As soon as I found out the cause of her impassioned monologue I opted to side with her. The woman paid the State for a license to sell a product in the street, and this bus stop was the point that she had chosen. That is, up until the arrival of the sweets vendor, who – as anyone could guess – had bought no license.

But immediately afterwards I decided that it was better not to judge, not to be on anyone’s side, but merely to listen during the time it took for the bus to come.

– “Yesterday I spend all day getting an electrocardiogram and I couldn’t go out to sell. Today you come here, and everyone buys from you. You go home early to be with your little woman, and I have to stay until I sell this because I have to pay the State, and you don’t. Get out of here! Get out!”

– “But they’re not giving out any more licenses. I want to get one and they’re not issuing them…”

The man responded in a very low voice, like a child who is afraid that the screams will draw the teacher’s attention. In this case, it was the police he was worried about.

A police presence was what the woman most deeply desired. Luckily for the man, they are fairly scarce around the bus stops.

– “But you’re selling popcorn.” (He again responded in a very quiet voice after selling another candy to a student.)

– “But if you’re here everyone is going to want sweets and not popcorn!”

The woman’s reasoning took the form of a menacing and desperate pleading. With the last of her screams a customer approached her, one of those cheerful people who so frequently appear wherever there is an unfortunate soul who is publicly and aggressively displaying their anguish.

– “Okay, don’t fight any more and sell me a popcorn.”

The vendor, absurdly indignant, turned her back and walked off, “punishing” him by forcing him to eat sweets if he wanted to eat something.

I imagine that the woman was a vendor no more for the rest of that day. Surely she went off to take some pill, saving the popcorn for the next day when she felt better; when she wouldn’t have to face the “competition” of the sweets’ seller. Stale popcorn. Popcorn packaged in paper loses its freshness in just a few hours.

That was the least of it. The sweets cost 1 peso, the popcorn 2. But that wasn’t the problem either.

Why was she so determined to be the only person selling at the bus stop. You can’t have two choices in the same place? Have we gotten used to things being this way?

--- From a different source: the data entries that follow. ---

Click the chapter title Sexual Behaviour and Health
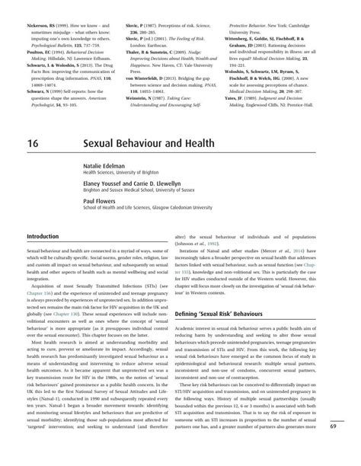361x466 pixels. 149,144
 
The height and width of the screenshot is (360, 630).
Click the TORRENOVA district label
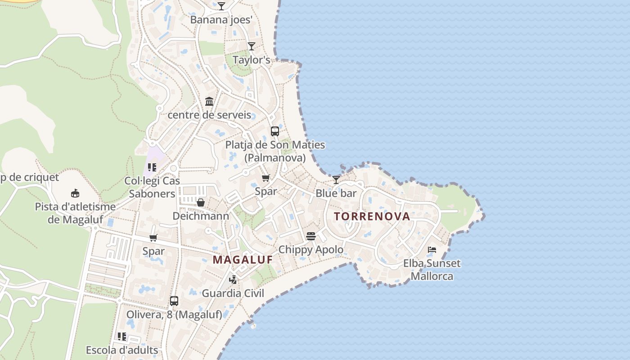372,216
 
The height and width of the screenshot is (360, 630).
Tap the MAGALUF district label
243,260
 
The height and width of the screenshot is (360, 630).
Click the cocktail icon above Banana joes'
221,6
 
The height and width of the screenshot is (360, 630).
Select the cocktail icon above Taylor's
252,46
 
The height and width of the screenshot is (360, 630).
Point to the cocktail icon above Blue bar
336,180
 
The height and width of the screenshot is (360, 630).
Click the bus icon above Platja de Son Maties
274,131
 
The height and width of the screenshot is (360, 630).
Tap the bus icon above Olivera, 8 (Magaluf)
174,301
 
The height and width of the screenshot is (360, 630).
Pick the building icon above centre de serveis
209,102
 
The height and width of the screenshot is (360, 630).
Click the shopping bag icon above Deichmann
201,203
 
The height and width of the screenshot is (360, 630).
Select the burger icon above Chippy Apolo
310,236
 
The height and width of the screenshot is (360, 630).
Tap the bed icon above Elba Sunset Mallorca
432,250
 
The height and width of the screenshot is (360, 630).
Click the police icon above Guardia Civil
233,280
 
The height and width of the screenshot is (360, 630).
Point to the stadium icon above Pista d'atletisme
75,194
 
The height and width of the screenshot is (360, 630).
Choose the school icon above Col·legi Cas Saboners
152,167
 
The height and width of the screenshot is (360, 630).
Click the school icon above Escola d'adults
122,337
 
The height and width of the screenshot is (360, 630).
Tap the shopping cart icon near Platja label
266,178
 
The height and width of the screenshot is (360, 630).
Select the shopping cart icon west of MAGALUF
153,238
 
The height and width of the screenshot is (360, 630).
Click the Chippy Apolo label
310,250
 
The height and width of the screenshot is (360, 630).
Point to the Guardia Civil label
233,293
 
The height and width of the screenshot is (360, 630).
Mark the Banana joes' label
221,20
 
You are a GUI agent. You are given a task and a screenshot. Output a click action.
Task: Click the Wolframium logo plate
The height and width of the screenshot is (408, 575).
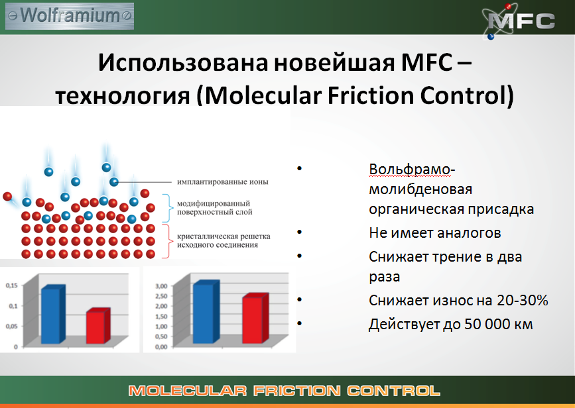point(69,14)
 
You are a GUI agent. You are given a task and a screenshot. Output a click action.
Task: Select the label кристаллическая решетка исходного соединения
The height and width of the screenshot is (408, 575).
point(218,240)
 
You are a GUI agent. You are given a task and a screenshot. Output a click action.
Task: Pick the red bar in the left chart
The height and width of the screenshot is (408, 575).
point(96,327)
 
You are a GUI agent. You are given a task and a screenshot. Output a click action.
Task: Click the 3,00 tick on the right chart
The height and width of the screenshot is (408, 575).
point(162,286)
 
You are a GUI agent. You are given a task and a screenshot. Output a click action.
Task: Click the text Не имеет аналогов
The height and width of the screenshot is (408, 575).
point(434,233)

At any rate I’ve seen similar fights for other strategic selling locations. It always brings out one of the worst characteristics of some Cubans: “they can’t live or let live,” or worse, some would prefer to lose an eye in order to see someone else go blind. And I’m not only talking about autonomous street vendors.

One thought on “A Spot for Selling

  • As long as scarcity remains in Cuba, people will fight over resources. Any resources. The only solution to these problems is development — which of course is very, very slow in coming under your political-economic conditions of low-intensity siege. My heart aches for you people, truly. You deserve better. We all deserve better. If only people didn’t have to struggle with each other to simply feed, clothe and house themselves.